As your local president, now in my third term, I try to leave local politics out of the decisions I make. While I have supported other candidates in our elections over the years, I make every effort to work with every elected board member and chief steward in this local whether I supported their candidacy or not; to do otherwise would be a violation of the oath I took to put this union first in every decision I make.
I get up every day knowing the difficult task in front of me, and I know that I do not have all the answers. I would never unilaterally embark on any serious negotiation without the input of the officers, steward, and members impacted by these negotiations. I believe President Dimondstein did just that, I think he purposefully excluded the craft officers and the executive vice president from the head table, and for reasons only he can explain he went forward with just the counsel of the Industrial Relations Director Vance Zimmerman.
We are one of the more democratic industrial unions in this nation and what I continue to see from our chief executive is behavior that is exhibited by those who unilaterally believe they know what’s best and it is becoming clear that Mark does not tolerate any form of dissent.
Dissent in our democracy is vital to its health; we are many voices from many backgrounds all coming together for a single common purpose, to bust our butts to ensure we have the best job security, decent wages, benefits, and work environment.
Besides this article, I have sent President Dimondstein a personal letter outlining my concerns with his treatment of the rank and file committee. I get no pleasure out of any this especially since I have known Mark for most if not all of my union life. I have considered him a friend, and I believed him to have the qualities to be a great leader.
It is clear he can build coalitions outside this union, what’s also clear is internally we have some pretty severe divisions, and it all starts and stops with our chief executive.
We have an uncertain future, the polarization of our national politics has put working people at the back of the line. Also, brothers and sisters, we cannot tolerate such an epic level of dysfunction at 1300 L Street.
We have a national election coming up, it pains me to say this but if president Dimondstein cannot unify this union from 1300 L Street on down, if he cannot live the solidarity he preaches then we may well have to find another leader to steer us through the difficult times ahead.
Leadership is hard, and decisions must be made. Then the explanations for those decisions follow. What we cannot allow is a few at the top excluding the rest of those elected craft officers, thinking they have all the answers.
We cannot voluntarily take one step backward; labor has sacrificed enough. If we have to go to war with the USPS then we expect our chief officer to lead us into battle, not attack us for disagreeing, not criticize or vilify us for having the courage to speak truth to power – even if it’s his.
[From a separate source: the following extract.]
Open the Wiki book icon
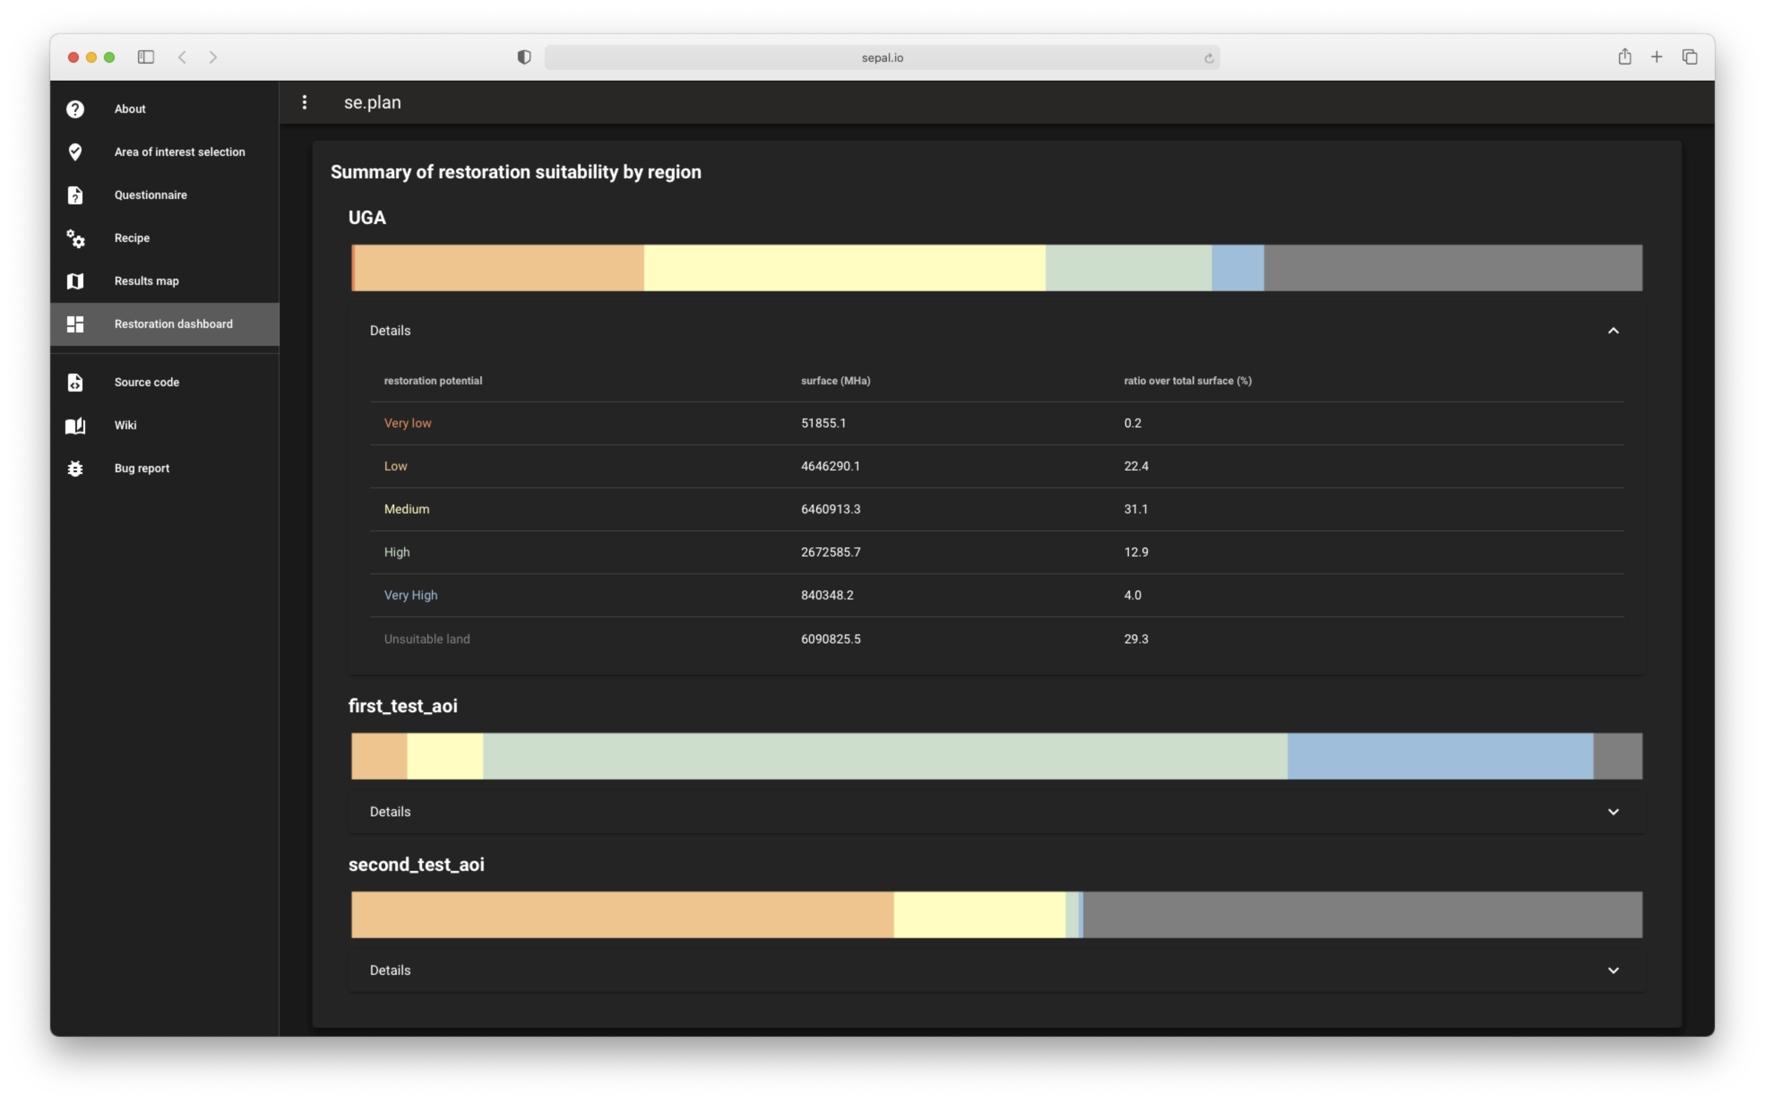point(75,425)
All we have is each other, and at the end of the day I stand shoulder to shoulder with the APWU, I do so proudly, I do so willingly, and I will speak truth to power no matter who it is. We will disagree, elections will come, and presidents will go. This exercise isn’t about me as your president; it’s about what’s best for this union and its rank and file.
I challenge President Mark Dimondstein to go back and reread his oath of office, bring the National Executive Board to the table, clear the air, and recognize the decades of talent he has in that room. Perhaps then he will understand the real power that comes from rising above the pettiness of politics and that when unified we are a formidable force! It’s time for President Dimondstein to quit worrying about the next election and instead take us into arbitration and get us the best damn contract he can. The membership deserves better.
Nothing about writing this article was easy, but it’s what I witnessed, and sisters and brothers I stand by every word.